Le Powada est une forme lyrique et musicale souvent mise en scène par des personnes itinérantes. Elle remonte au treizième siècle, lorsque les poètes des cours royales composaient des chansons théâtrales à la gloire des dieux. Le mouvement dalit 1 a réinventé cette tradition dans le Maharashtra. Il a transformé sa propension dévotionnelle en un idiome radical qui s’attaque aux problèmes sociaux et réimagine politiquement la structure de la société indienne. Avec ses longs poèmes révolutionnaires, le Powada constitue également un outil politique redéfinissant ce qui compose le public indien.

Pour mon installation, je m’appuie sur les traditions théâtrales et performatives nichées dans les quartiers populaires de Mumbai, ainsi que sur ma propre histoire familiale.
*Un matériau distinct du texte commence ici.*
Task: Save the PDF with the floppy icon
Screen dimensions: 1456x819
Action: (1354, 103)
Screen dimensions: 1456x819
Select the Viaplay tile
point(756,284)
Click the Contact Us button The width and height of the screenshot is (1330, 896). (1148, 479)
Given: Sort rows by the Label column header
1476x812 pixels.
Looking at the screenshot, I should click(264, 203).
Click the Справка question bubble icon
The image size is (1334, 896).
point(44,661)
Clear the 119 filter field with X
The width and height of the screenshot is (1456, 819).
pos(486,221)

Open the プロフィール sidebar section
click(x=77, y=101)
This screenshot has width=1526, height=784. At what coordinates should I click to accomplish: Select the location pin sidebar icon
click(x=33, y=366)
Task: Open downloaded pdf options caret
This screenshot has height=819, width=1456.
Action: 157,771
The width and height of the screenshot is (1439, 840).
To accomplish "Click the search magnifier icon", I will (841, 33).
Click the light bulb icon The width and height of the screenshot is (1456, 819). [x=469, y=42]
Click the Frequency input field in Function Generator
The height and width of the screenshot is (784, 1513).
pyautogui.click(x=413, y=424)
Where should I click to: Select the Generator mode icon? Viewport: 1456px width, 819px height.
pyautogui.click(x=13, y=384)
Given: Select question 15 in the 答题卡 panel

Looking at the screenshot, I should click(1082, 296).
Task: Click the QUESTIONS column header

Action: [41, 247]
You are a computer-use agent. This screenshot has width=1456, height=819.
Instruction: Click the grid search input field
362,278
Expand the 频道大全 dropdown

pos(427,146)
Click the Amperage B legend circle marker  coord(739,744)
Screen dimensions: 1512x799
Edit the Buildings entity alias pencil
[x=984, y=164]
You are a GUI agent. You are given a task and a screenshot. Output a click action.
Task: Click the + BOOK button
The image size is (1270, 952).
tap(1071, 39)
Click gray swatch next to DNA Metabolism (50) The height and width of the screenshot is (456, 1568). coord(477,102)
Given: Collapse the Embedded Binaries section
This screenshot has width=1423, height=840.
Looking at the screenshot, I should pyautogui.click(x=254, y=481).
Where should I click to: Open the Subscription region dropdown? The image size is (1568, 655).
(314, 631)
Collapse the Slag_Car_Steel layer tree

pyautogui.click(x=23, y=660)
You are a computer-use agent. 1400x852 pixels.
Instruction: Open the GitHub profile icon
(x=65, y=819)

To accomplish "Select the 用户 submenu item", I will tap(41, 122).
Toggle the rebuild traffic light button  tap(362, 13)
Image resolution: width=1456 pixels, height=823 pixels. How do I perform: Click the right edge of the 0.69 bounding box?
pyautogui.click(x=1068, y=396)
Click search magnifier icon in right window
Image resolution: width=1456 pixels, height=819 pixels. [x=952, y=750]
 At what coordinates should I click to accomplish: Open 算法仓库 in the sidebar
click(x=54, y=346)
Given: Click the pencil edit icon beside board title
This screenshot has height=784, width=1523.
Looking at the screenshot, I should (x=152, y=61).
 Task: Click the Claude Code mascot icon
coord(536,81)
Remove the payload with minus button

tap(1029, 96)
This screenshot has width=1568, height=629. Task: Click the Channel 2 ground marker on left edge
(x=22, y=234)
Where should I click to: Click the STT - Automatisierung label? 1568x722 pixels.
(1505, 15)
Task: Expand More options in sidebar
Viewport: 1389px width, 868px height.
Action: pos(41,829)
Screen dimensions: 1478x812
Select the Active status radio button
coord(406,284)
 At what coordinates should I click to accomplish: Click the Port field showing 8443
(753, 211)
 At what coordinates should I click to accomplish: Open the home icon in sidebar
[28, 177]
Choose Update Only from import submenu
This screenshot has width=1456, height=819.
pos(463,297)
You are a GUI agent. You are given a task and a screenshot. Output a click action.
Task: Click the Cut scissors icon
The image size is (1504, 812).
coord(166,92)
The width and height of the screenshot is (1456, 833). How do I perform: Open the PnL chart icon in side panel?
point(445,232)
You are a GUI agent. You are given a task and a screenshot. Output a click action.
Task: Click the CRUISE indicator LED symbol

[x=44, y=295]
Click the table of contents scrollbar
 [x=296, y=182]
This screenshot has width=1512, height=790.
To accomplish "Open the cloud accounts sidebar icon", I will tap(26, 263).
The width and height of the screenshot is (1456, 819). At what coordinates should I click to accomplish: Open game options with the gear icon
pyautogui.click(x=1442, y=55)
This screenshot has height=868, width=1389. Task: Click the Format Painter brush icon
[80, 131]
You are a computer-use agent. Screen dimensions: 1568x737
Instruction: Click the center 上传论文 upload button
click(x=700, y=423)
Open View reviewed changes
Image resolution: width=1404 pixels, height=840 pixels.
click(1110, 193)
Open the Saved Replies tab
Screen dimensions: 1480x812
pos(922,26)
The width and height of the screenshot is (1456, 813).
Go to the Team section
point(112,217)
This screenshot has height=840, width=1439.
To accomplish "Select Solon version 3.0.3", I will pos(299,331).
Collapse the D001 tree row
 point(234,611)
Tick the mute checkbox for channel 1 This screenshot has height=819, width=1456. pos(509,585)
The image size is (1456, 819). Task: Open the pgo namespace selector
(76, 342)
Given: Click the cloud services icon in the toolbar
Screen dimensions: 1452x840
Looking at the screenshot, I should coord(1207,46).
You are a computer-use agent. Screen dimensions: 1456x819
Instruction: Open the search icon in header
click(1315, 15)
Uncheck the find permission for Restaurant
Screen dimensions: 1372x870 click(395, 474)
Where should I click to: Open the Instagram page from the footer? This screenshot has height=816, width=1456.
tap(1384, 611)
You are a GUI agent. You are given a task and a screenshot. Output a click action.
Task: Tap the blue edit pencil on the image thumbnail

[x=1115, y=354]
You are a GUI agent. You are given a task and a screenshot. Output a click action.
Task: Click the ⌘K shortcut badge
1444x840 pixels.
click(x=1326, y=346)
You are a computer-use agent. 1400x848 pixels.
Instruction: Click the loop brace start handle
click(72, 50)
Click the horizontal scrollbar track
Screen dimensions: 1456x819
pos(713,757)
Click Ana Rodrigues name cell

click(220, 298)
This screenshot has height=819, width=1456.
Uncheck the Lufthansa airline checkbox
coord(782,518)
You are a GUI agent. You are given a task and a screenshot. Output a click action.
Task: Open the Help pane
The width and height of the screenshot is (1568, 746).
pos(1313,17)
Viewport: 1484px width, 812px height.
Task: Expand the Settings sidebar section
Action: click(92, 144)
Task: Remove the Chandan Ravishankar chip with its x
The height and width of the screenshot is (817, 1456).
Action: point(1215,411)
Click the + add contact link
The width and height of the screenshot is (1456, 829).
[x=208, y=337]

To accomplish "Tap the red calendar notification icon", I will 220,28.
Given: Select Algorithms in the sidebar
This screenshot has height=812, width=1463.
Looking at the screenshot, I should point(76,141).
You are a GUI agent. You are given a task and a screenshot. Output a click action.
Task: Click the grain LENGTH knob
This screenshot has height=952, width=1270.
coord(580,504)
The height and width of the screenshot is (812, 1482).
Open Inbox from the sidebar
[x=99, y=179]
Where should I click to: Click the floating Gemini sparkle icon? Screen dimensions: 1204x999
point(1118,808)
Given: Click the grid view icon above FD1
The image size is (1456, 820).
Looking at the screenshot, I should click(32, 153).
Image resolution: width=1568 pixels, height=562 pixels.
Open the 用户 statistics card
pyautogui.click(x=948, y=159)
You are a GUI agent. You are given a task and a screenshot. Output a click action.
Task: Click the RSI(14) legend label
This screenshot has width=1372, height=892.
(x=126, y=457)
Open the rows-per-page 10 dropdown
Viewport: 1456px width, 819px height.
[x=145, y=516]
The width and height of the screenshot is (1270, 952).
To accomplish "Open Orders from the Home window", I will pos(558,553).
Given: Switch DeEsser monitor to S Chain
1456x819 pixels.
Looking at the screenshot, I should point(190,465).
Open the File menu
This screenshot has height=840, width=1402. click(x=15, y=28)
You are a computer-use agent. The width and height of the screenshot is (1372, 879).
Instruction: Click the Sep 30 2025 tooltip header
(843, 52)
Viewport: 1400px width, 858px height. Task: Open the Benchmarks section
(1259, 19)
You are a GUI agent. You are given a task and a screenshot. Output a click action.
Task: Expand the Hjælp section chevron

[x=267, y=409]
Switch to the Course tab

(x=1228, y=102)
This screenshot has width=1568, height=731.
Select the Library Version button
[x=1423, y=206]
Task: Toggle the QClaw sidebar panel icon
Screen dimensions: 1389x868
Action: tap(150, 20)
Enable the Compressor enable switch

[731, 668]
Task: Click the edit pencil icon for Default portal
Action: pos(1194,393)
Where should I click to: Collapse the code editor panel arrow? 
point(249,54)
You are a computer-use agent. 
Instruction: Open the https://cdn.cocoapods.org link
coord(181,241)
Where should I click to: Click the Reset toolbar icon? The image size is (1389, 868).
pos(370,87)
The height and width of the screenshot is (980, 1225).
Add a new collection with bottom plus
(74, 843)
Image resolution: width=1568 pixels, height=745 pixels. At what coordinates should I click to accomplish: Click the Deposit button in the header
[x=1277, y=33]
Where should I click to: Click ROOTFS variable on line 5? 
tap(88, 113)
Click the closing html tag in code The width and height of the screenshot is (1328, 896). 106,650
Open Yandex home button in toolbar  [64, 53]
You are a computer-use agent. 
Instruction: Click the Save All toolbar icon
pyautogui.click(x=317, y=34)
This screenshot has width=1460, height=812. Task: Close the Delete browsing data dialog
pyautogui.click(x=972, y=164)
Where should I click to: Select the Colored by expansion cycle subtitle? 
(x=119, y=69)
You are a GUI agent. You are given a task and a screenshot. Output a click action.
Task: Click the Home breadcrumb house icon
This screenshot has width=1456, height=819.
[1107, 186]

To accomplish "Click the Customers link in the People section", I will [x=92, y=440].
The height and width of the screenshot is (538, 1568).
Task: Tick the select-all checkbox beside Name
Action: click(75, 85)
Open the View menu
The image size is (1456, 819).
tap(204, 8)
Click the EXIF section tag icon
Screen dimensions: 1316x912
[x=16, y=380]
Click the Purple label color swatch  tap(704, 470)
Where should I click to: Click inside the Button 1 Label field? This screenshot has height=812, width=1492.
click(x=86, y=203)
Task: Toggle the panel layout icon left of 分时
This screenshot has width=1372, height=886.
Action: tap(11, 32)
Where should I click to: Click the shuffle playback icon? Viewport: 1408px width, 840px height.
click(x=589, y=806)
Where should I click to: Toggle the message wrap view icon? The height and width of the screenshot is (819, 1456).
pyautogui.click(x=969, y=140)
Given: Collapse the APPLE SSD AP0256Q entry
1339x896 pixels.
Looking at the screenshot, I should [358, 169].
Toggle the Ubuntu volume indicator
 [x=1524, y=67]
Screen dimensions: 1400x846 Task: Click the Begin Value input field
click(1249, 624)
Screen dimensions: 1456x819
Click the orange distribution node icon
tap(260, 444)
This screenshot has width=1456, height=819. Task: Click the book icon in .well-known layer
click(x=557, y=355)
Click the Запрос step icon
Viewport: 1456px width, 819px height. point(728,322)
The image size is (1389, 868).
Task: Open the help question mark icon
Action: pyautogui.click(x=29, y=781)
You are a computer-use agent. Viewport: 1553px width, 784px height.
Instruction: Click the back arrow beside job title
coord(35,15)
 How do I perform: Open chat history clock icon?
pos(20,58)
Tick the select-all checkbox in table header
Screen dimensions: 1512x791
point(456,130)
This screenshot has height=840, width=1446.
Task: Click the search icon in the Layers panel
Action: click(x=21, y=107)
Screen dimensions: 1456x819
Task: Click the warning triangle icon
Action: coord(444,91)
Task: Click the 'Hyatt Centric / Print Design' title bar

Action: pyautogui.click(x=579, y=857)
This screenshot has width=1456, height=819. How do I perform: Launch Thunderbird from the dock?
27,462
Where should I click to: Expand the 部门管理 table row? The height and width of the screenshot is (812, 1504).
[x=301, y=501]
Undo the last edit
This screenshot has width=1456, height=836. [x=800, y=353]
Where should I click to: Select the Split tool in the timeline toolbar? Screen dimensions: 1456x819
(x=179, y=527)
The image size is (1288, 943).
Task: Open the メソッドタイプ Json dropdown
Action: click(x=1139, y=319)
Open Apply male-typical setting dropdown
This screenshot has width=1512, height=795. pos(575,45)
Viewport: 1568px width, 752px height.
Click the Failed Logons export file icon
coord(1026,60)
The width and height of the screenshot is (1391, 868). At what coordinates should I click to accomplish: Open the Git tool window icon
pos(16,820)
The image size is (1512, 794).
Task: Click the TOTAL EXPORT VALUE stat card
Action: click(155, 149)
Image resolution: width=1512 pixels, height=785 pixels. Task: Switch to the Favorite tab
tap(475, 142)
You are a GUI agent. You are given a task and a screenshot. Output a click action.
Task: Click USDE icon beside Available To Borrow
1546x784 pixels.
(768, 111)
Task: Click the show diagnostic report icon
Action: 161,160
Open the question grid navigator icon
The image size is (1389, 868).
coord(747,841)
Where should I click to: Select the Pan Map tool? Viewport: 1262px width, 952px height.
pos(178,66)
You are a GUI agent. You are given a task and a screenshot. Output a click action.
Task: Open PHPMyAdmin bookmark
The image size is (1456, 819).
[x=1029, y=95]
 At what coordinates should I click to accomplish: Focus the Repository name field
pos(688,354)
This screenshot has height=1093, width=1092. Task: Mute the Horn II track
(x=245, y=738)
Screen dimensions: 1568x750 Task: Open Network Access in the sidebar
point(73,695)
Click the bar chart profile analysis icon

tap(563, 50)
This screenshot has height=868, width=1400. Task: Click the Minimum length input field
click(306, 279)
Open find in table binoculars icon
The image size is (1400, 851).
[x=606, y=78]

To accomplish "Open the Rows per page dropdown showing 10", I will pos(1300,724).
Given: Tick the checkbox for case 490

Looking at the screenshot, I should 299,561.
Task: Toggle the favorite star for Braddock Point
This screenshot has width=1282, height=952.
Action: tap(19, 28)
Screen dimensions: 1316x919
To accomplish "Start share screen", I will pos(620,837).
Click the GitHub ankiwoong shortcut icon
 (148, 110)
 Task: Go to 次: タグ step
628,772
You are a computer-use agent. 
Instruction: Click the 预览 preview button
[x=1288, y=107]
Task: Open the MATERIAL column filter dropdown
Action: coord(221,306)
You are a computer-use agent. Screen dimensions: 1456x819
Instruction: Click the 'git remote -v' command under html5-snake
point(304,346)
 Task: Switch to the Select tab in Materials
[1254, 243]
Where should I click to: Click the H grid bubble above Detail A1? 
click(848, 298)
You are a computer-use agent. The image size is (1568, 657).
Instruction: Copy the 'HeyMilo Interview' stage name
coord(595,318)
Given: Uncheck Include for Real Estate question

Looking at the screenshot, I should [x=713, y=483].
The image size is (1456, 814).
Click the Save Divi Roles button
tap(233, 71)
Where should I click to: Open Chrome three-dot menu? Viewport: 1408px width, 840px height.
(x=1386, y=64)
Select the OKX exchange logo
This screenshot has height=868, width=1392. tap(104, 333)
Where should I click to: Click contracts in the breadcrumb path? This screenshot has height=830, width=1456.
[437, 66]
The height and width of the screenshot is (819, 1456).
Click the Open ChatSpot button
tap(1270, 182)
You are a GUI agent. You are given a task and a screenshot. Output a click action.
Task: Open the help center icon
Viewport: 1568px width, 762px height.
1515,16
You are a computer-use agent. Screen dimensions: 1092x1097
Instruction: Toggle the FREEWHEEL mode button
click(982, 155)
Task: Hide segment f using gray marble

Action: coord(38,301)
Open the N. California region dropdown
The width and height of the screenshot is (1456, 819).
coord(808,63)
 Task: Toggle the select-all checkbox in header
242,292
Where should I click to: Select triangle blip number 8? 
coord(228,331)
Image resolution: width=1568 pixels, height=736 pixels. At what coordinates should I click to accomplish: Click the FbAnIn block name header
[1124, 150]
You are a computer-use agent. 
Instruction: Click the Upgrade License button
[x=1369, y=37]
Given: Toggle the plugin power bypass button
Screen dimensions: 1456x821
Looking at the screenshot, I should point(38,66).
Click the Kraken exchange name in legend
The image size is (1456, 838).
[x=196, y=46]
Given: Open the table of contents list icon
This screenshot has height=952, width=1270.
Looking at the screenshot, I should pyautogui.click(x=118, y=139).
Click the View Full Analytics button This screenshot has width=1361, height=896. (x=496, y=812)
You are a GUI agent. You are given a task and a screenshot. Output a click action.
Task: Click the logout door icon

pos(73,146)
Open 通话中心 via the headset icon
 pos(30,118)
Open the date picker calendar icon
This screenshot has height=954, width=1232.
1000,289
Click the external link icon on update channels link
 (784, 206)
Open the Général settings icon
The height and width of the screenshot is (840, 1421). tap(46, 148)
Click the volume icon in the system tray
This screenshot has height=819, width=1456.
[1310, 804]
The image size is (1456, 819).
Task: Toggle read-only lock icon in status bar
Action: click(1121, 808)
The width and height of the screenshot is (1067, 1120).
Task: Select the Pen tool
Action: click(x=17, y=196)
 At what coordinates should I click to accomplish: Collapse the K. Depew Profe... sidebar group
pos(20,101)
Je me souviens d’un ami de mon père, Anil Tuebhekar, qui se déplaçait sur des patins à roulettes, un balai à la main et une radio accrochée à la taille, balayant la rue tous les jours. Il nettoyait la ville, mais était conscient de ne pas être le bienvenu dans le bus ou à l’hôtel pour boire un verre d’eau. Se couper du monde à l’aide de musique était sa protestation individuelle. M’inscrivant en héritier de cette protestation individuelle, j’ai conçu des patins cinétiques munis d’une brosse qui fait office de balai ou d’outil de nettoyage. »

Amol K Patil

(extrait d’un entretien avec Elisabeth Dietz)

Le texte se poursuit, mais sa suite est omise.